EIA-748 Guidelines Section IV. Analysis and Management Reports
22
2-4a
Control Account Monthly Summary, Identification of CV and SV
23*
2-4b
Explain Significant Variances | Earned Value Management
24
2-4c
Identify and Explain Indirect Cost Variances
25
2-4d
Summarize Data Elements and Variances thru WBS/OBS for Management
26*
2-4e
Implement Management Actions as Result of EVM Analysis
27*
2-4f
Revise EAC Based on Performance Data; Calculate VAC
A VAR that includes specific information and data about a problem will allow management to make informed decisions and mitigate project risk. Getting specific about variance analysis reporting includes the following elements.
Overall:
Emphasis on the quantitative, not qualitative
Emphasis on the specific, not the general
Emphasis on significant problems, not all problems
Define abbreviations and acronyms at first use
The Control Account Manager (CAM) is the most knowledgeable person to write the variance analysis report but will need information from the business support team
Cause:
Isolate significant variances
Discuss cost and schedule variances separately
Clearly identify the reason (root cause) for the variance (ties to the corrective action plan)
Clear, concise explanation of the technical reason for the variance
Describe erosion of schedule margin, impacts to contractual milestones or delivery dates, and when the schedule variance will become zero (this may only mean the work getting completed late (BCWPcum =BCWScum); and does not necessarily mean getting “back on schedule”

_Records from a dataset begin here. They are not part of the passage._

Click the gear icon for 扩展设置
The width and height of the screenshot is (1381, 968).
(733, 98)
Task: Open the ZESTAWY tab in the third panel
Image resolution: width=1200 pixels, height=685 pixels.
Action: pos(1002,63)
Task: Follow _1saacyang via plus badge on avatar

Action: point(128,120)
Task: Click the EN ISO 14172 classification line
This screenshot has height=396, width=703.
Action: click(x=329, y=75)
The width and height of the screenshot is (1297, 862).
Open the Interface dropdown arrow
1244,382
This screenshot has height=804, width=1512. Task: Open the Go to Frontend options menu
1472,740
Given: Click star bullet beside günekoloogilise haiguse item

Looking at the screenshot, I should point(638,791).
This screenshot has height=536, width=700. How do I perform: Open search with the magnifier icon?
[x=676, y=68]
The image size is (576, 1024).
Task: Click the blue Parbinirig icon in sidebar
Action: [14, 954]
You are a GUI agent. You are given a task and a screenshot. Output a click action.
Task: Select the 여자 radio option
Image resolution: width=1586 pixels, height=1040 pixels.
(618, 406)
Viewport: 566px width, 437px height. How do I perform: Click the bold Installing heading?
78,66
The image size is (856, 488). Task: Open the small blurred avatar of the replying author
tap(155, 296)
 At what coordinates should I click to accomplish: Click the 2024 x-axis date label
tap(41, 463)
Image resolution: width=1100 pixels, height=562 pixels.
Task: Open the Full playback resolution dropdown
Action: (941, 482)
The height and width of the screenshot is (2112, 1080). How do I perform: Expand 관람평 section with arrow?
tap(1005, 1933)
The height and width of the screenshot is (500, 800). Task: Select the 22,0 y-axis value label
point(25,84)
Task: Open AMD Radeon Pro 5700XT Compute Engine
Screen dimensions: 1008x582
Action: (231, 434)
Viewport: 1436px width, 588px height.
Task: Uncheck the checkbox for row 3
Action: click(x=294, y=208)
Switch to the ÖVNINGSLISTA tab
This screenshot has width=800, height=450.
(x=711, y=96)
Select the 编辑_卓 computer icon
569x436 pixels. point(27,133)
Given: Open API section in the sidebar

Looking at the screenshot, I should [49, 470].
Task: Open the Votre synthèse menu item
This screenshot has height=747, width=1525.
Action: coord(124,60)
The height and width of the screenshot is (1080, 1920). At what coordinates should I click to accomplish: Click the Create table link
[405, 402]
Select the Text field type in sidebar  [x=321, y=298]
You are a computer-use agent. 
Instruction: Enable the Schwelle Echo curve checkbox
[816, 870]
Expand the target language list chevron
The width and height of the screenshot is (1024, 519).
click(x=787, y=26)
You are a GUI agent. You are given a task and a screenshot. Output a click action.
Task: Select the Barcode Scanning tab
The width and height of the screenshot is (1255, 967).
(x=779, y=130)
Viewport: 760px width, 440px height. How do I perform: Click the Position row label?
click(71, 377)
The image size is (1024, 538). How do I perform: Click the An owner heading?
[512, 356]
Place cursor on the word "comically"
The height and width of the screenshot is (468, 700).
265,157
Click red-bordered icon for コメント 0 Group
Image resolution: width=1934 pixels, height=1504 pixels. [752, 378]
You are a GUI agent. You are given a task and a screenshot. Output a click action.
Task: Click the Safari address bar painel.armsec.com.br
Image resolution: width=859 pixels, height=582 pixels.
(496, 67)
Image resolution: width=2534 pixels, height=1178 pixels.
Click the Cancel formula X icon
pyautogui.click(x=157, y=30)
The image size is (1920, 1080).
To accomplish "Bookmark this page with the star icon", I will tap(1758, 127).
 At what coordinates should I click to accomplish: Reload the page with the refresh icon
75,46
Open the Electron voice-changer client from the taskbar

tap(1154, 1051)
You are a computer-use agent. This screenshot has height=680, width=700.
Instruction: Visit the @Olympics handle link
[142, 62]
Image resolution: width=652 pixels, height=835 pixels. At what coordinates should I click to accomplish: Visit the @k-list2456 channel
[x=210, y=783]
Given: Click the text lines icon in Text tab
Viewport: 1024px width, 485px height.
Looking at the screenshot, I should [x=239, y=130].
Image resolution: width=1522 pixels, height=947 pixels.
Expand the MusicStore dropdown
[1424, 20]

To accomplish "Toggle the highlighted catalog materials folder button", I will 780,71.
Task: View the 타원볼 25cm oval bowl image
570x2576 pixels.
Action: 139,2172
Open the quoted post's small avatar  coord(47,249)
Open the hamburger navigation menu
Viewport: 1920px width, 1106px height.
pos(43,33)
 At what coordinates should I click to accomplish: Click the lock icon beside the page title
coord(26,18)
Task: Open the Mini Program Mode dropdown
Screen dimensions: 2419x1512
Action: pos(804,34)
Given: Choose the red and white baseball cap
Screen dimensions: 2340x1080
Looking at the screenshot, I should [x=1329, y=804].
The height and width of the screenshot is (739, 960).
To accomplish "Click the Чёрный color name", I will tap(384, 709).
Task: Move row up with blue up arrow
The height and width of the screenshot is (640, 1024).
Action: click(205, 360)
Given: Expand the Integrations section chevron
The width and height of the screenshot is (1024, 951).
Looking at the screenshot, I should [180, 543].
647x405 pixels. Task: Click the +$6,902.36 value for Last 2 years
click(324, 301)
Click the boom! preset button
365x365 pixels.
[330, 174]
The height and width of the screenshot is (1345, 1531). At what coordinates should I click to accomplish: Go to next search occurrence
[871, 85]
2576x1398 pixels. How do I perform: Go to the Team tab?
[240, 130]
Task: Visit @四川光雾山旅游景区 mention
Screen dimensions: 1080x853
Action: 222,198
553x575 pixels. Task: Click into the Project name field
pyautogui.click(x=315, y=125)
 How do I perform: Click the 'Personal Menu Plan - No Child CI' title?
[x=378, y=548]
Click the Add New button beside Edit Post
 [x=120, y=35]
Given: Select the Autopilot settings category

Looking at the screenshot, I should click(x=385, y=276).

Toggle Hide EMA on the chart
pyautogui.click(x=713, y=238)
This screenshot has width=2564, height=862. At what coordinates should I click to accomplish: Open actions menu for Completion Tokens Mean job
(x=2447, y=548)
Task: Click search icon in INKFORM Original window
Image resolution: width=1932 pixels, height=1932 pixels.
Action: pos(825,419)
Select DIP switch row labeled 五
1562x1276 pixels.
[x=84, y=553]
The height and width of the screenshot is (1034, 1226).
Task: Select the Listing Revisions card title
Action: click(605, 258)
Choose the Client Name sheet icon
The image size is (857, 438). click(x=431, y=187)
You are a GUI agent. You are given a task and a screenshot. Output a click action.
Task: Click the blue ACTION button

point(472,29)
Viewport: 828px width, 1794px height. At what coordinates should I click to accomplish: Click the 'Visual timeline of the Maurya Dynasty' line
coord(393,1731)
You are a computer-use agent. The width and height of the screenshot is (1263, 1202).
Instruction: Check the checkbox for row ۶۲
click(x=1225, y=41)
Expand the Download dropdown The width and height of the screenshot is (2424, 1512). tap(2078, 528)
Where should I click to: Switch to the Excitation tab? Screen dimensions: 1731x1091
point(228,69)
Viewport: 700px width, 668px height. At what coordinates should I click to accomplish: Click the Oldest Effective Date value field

Describe any impact to other control accounts
Assess the need to revise and provide rationale for the Estimate at Completion (justify ETC realism – CPI to TCPI comparison, impacts of corrective action plan, risk mitigation, open commitments, staffing changes, etc.)
Note: If there is a root cause, there will be an impact. It could be related to cost, schedule, lessons learned to be applied to future activity, an update required to a process to support the corrective action or a re-prioritization of resources to meet a schedule.
Corrective Action Planning:
Describe specific actions being taken, or to be taken, to alleviate or minimize the impact of the problem
Include the individual or organization responsible for the required action
Include schedules for the actions and estimated completion dates (ECD)
If no corrective action is possible, explain why
Include results of corrective action plans in previous VARs.
Ask yourself, is the analyses presented in a manner that is understandable? Does the data support the narrative? Does the variance explanation provide specifics of:
“why” the problem occurred, “what” is impacted now or in the future, “how” the corrective action is being taken, “when” the corrective actions will occur, “when” the schedule variance will become zero, and/ or the work gets “back on schedule” “who” is responsible for implementing the corrections?
Remember, a well-developed Variance Analysis Report can reduce the risk of a Corrective Action Request (CAR) during an EVMS review.